*** Records for processing
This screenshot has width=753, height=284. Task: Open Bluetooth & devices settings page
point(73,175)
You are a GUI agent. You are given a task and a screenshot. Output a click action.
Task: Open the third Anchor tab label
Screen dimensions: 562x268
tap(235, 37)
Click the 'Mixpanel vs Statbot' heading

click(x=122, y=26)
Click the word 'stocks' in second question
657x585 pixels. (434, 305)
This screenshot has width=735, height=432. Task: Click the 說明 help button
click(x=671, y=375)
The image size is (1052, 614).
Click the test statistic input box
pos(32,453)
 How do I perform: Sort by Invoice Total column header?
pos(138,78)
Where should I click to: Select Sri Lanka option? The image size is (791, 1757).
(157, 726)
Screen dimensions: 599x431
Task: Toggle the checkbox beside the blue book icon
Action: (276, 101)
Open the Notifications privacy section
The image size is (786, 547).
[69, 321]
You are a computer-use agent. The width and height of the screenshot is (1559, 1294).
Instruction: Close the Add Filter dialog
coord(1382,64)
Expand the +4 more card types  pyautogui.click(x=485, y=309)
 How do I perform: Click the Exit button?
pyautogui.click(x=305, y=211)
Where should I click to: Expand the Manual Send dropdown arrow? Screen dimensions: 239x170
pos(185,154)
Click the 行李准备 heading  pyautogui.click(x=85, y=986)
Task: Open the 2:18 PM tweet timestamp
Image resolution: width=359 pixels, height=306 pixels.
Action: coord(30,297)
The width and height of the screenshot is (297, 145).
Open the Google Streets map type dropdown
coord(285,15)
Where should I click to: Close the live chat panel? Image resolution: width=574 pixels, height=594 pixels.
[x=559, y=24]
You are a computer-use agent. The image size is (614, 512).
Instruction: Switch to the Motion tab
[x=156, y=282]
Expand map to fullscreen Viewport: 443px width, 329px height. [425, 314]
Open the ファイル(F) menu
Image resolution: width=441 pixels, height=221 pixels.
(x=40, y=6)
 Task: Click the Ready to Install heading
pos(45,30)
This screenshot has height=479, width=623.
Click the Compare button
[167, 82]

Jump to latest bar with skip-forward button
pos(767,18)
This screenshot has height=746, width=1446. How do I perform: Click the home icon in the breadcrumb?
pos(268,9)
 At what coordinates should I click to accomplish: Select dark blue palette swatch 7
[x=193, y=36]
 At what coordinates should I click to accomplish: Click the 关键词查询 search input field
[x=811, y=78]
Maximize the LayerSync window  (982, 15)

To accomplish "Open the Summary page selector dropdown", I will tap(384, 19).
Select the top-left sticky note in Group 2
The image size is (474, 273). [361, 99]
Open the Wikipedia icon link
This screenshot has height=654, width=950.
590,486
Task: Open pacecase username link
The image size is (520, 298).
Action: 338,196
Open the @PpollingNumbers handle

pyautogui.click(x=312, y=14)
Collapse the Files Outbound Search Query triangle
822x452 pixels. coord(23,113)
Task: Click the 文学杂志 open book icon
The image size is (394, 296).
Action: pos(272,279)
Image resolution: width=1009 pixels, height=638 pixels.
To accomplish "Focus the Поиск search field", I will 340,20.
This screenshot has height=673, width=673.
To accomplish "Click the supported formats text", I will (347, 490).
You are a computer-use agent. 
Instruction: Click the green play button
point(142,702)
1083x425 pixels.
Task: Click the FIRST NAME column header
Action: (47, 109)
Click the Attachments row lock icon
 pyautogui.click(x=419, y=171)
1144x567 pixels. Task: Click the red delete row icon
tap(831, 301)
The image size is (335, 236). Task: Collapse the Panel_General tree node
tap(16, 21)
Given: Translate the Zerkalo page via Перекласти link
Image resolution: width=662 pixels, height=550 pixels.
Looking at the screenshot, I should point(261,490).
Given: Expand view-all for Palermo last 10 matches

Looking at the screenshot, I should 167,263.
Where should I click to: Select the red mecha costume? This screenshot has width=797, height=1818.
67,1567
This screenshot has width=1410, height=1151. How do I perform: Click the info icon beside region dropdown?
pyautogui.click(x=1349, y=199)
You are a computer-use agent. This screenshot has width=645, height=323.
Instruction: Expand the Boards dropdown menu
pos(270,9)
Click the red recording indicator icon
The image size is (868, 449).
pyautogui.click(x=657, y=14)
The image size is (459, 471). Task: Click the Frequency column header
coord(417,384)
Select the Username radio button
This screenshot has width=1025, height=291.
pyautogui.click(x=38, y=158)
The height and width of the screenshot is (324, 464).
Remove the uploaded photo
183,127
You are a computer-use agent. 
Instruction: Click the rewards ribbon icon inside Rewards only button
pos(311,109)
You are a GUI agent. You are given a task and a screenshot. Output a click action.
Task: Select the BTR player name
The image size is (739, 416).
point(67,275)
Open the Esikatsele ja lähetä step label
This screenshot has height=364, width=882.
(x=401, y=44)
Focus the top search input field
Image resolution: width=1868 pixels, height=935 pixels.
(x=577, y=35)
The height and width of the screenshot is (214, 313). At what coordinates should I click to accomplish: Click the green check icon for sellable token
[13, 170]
******
◆ What the task requires ◆
Once you have read through the entries, say how many of their lines include the string "will" and give nothing but that number.

◆ Response to this exercise ◆
3